映画の中で何度も「自然界のことは科学では完全に解明できない」と言われる。原因と結果の因果関係というのはあって当然と思われている。理由がなく何かが起きて、理由もなく解決するというのは、現実にはあるかもしれないがスッキリしない。この映画も、人々が突然自殺しだす。で、その自殺現象はやはり突然終わる。そこに説明はない。

本当はすべての現象に理由があるかもしれないが、その真実に人間がたどりつけるかはわからない。シャマラン監督は「シックス・センス」でヒットを飛ばしたものの、以降はわりと同じテーマ「唐突に何かが起きて何かが終わる。人には理解できないものがある」というのを撮り続けているように見える。むしろ「シックス・センス」のわかりやすさこそがシャマラン監督の中では異質で「サイン」や「ハプニング」こそが監督の撮りたいものであり、シャマラン映画の本質なのではないか。面白いかは別ですけども。

今回の主役は、理科教師となったマーク・ウォールバーグ。映画「ザ・ファイター」ではボクサー役を演じました。

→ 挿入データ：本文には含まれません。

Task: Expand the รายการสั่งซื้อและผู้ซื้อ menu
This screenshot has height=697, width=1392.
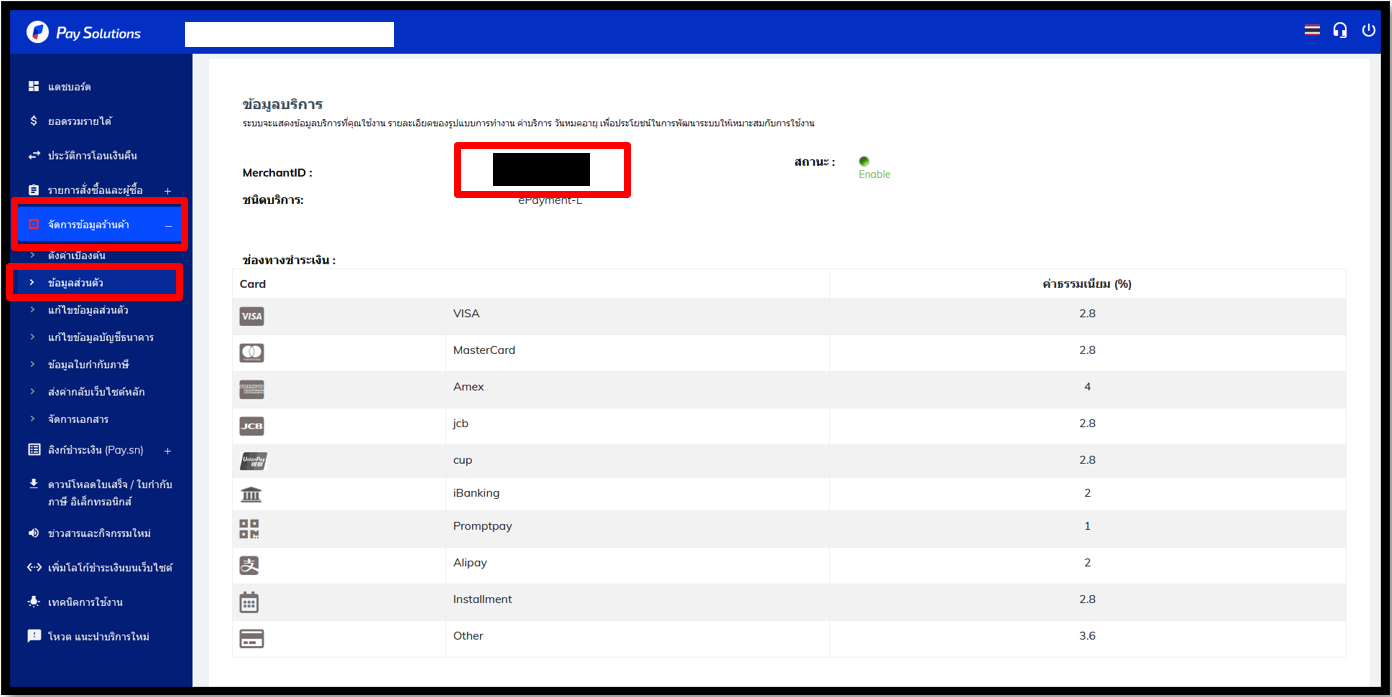Action: 167,191
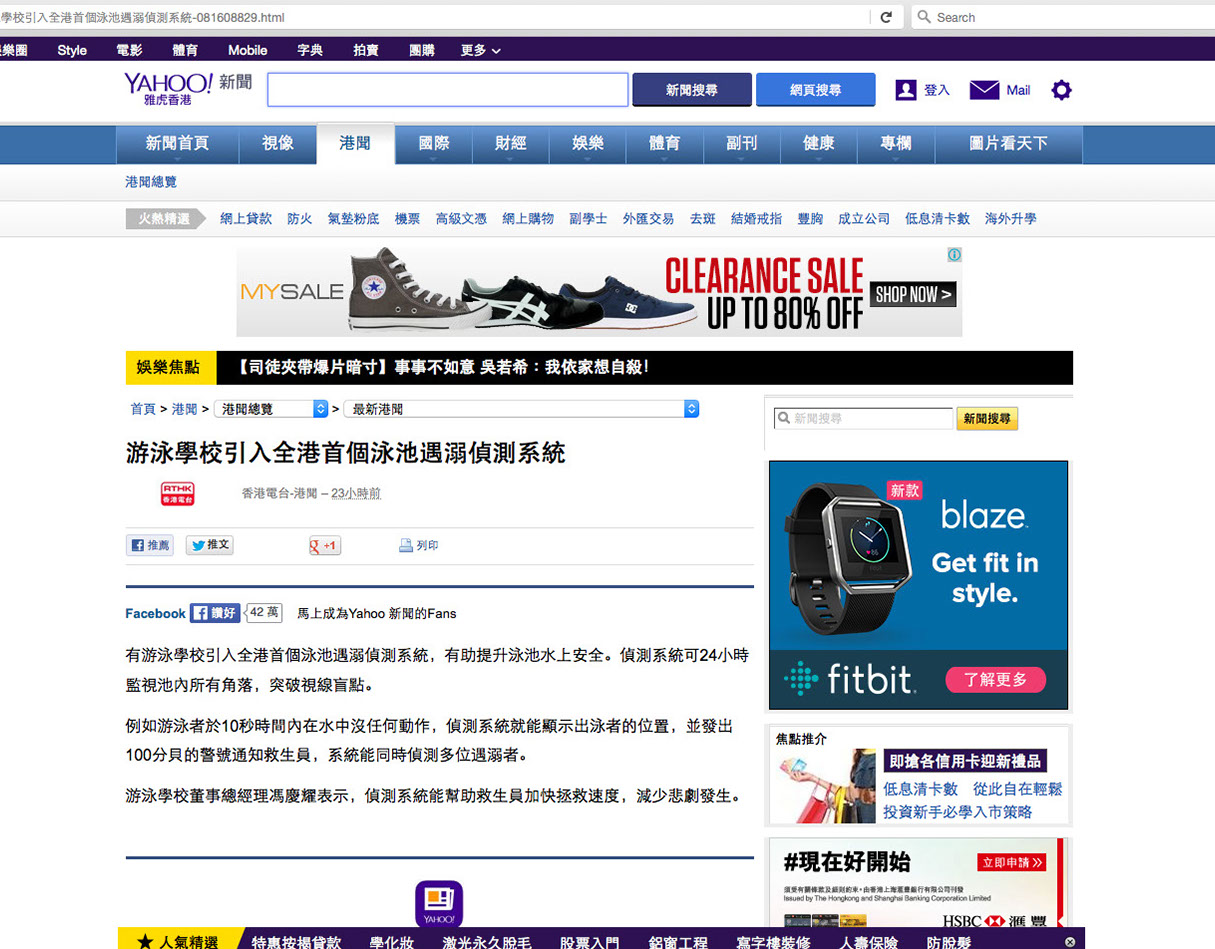
Task: Open the 最新港聞 dropdown selector
Action: (x=691, y=409)
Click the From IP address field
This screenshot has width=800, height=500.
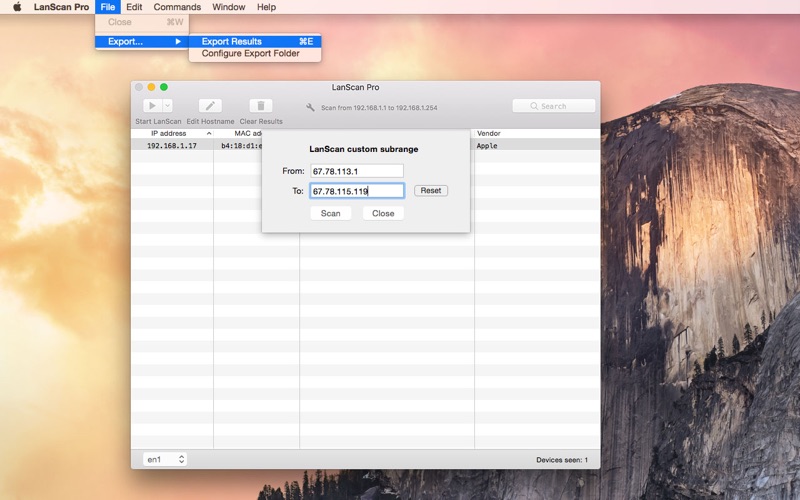coord(356,171)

海兵隊とかが似合いそうなんですけども。見よ、この上腕二頭筋の太さ!それがなぜか、理科教師。世界最強の理科教師になれる。

謎の起用ですねえ。この映画では特に筋肉の出番はございませんでした。マーク・ウォールバーグは、WWEのプロレスラーであるジョン・シナにすごく似ていると思う。

影武者レベルに似ていると思ったが、並べてみると、そうでもなかった。いや、でもかなり似てるんですよ。入れ替わってもわかんない。もし、ジョン・シナを映画化するときはマーク・ウォールバーグでお願いしたい。話が逸れた。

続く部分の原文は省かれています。